=== Section Start ===
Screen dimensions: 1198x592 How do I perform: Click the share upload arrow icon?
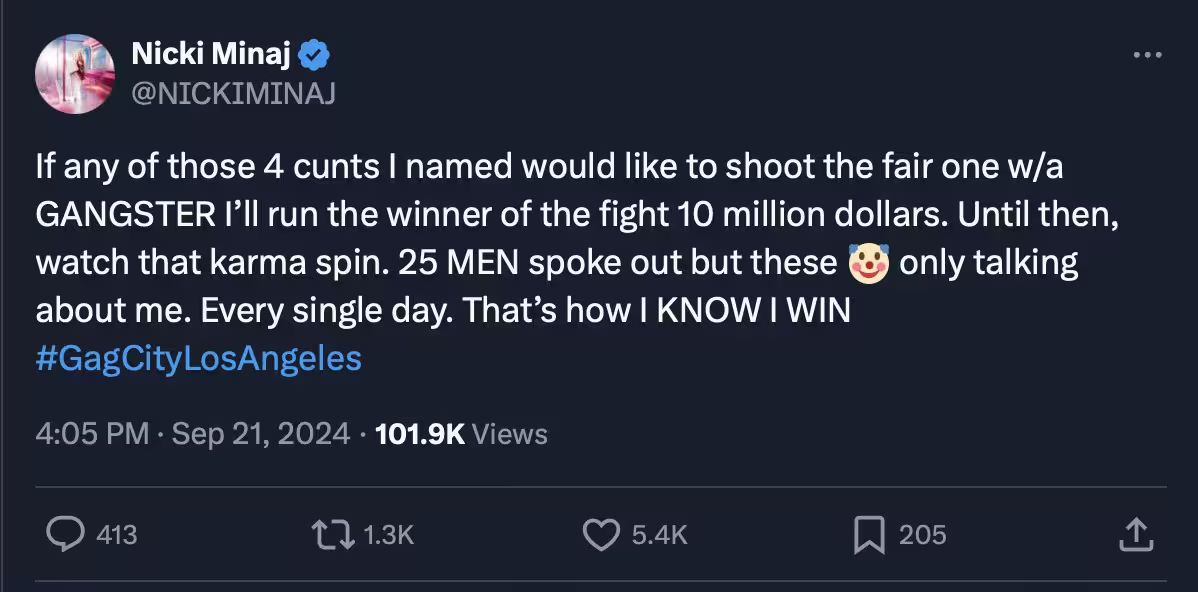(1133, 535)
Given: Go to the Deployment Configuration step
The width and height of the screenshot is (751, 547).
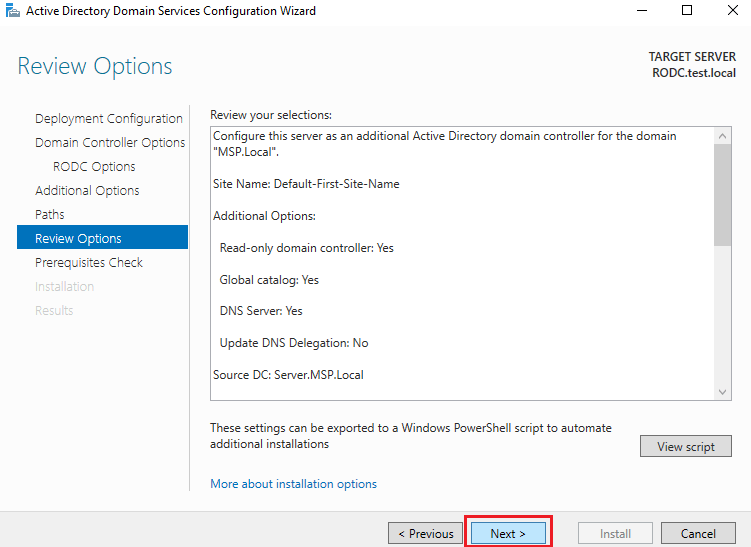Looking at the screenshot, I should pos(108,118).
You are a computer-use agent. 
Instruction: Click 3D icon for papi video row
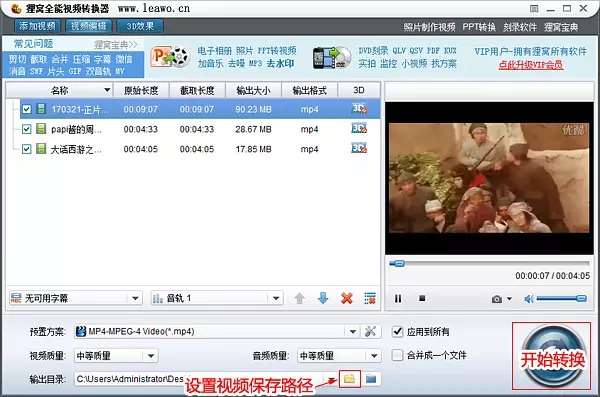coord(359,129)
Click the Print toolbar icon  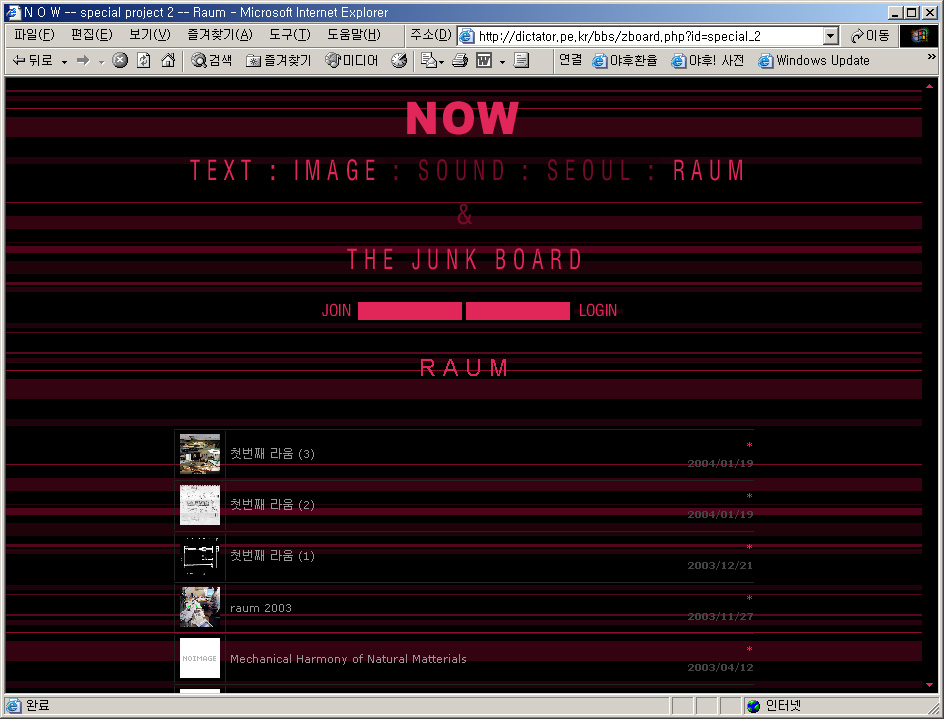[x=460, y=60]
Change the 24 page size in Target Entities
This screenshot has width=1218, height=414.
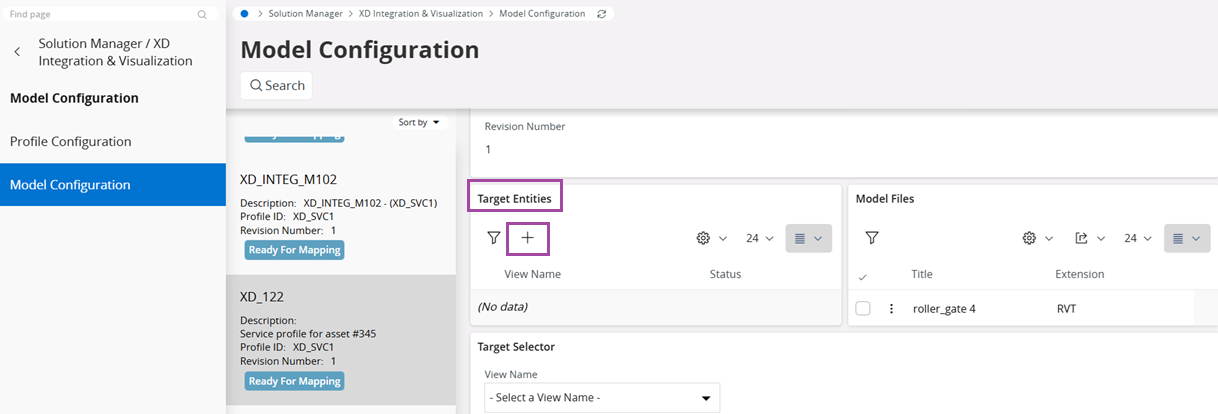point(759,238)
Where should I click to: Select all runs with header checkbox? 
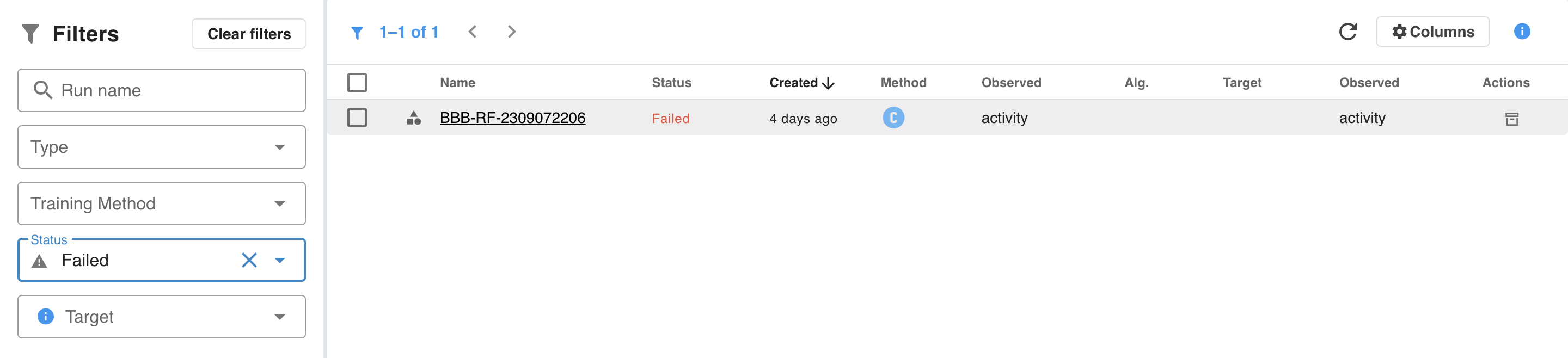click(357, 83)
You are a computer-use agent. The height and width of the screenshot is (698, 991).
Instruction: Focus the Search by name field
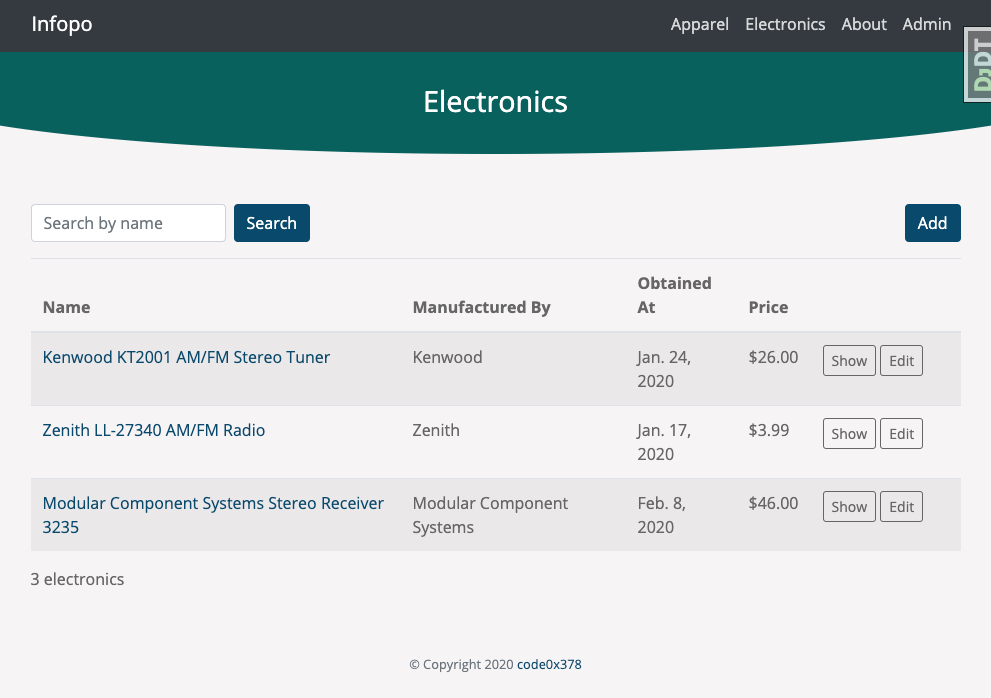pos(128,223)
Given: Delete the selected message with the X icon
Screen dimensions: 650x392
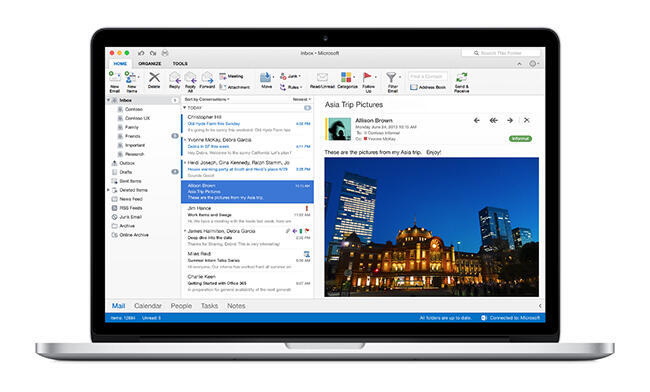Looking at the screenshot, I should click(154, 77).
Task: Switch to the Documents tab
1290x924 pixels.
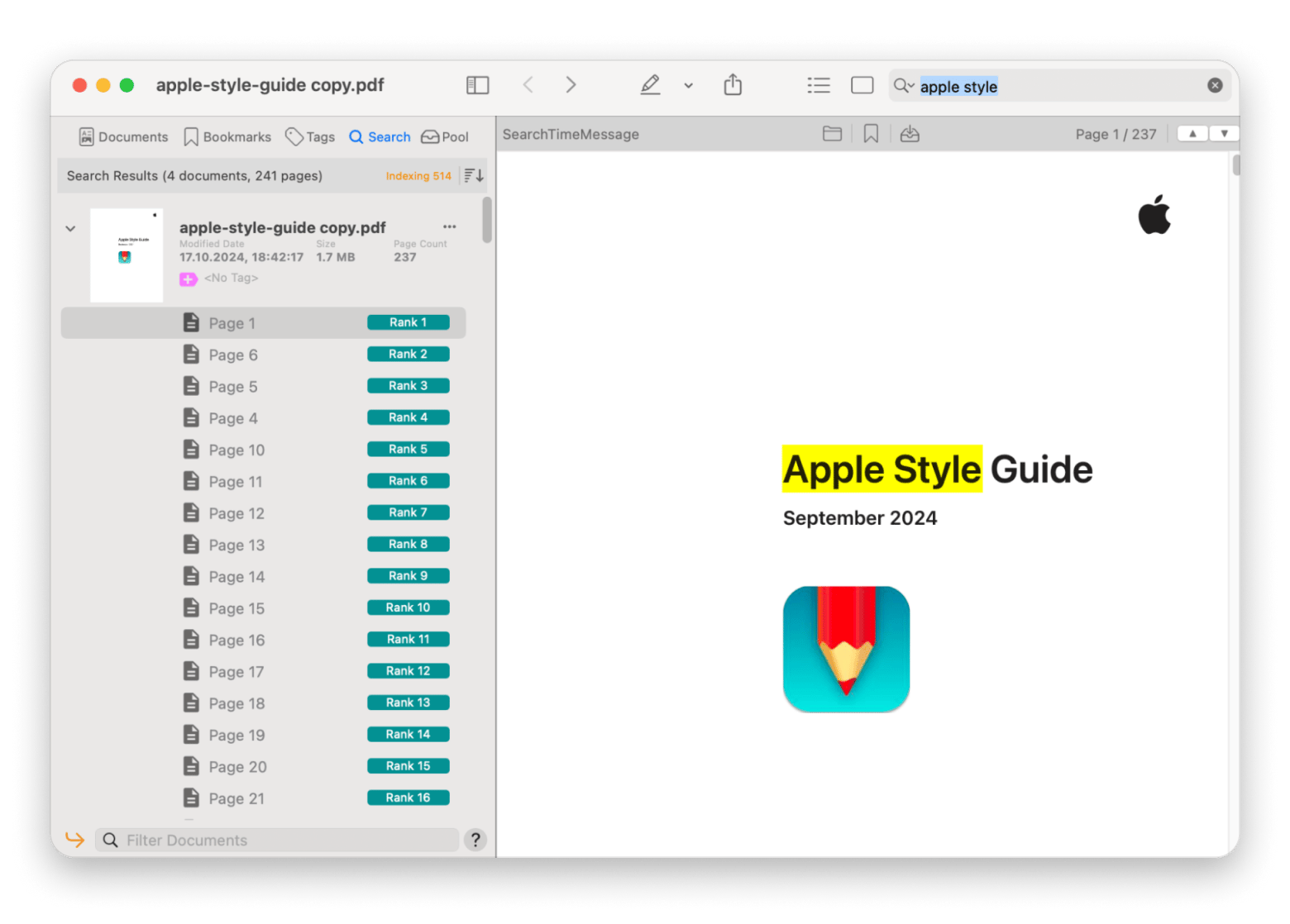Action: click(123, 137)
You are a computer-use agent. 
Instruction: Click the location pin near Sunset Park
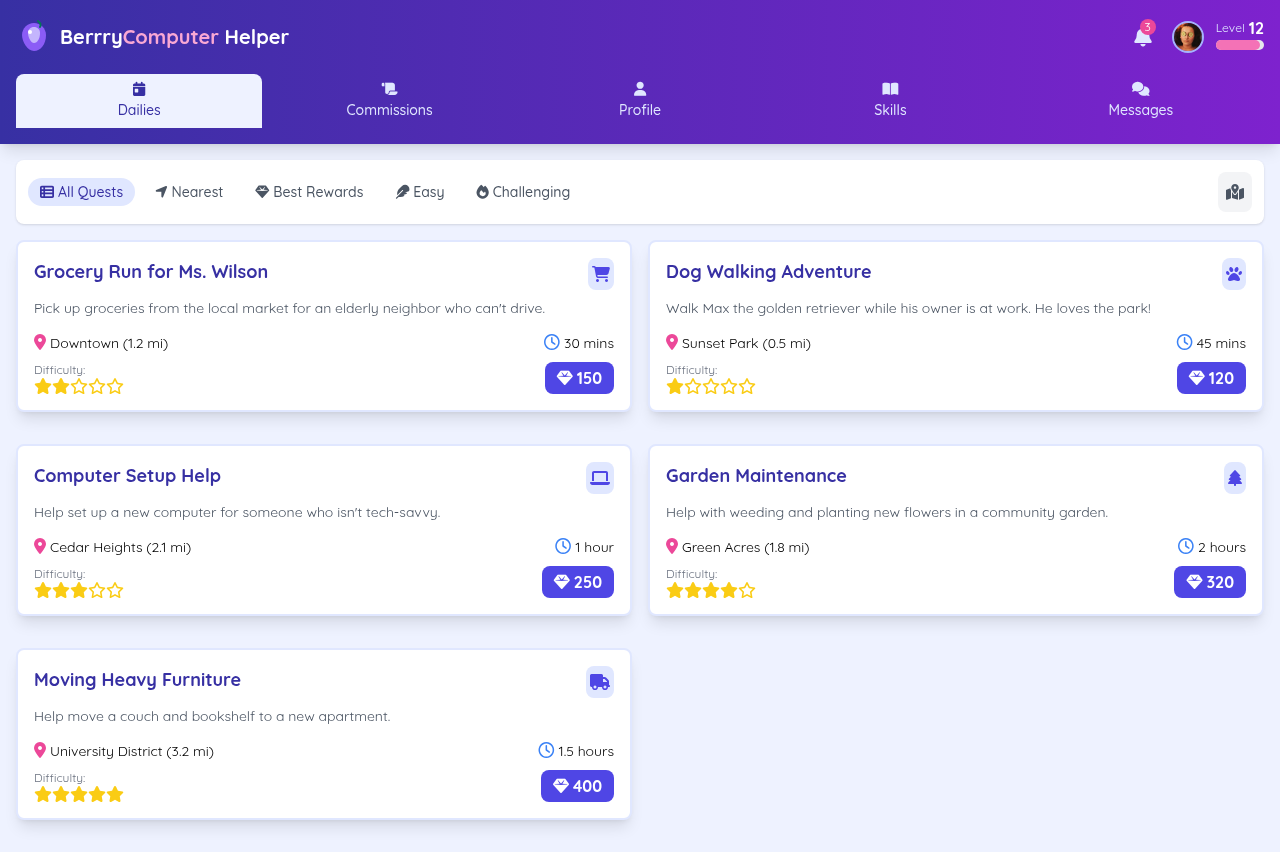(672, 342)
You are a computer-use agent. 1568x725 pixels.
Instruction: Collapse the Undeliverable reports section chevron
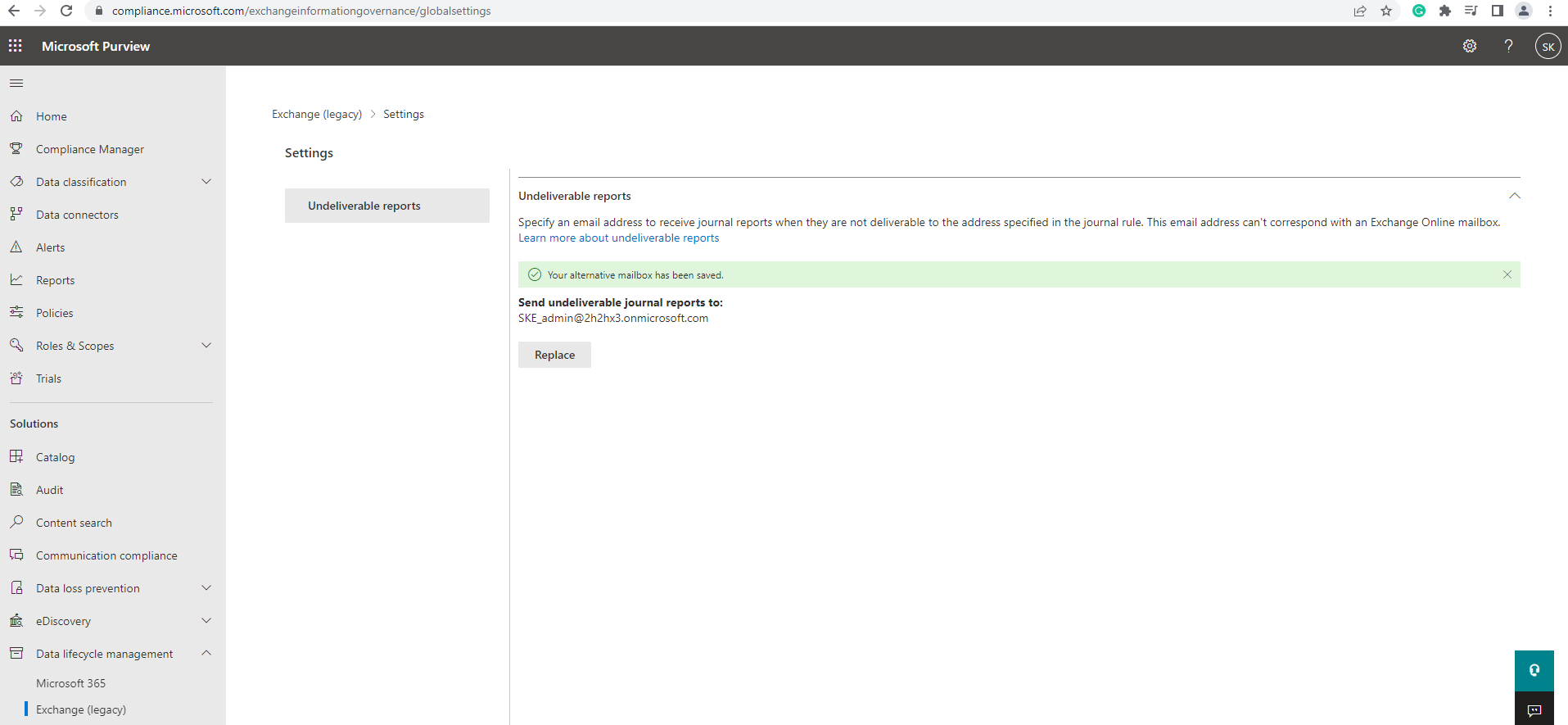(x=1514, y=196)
=== Section End ===
| DESCRIPTION OF THE TASK |
Check each line of the listing for "computer". Show those that have it.

| RESULT FOR THIS TASK |
You are a computer-use agent. 
You are a computer-use agent. The height and width of the screenshot is (698, 991).
You are a computer-use agent. 
You are a computer-use agent. 1568x725 pixels.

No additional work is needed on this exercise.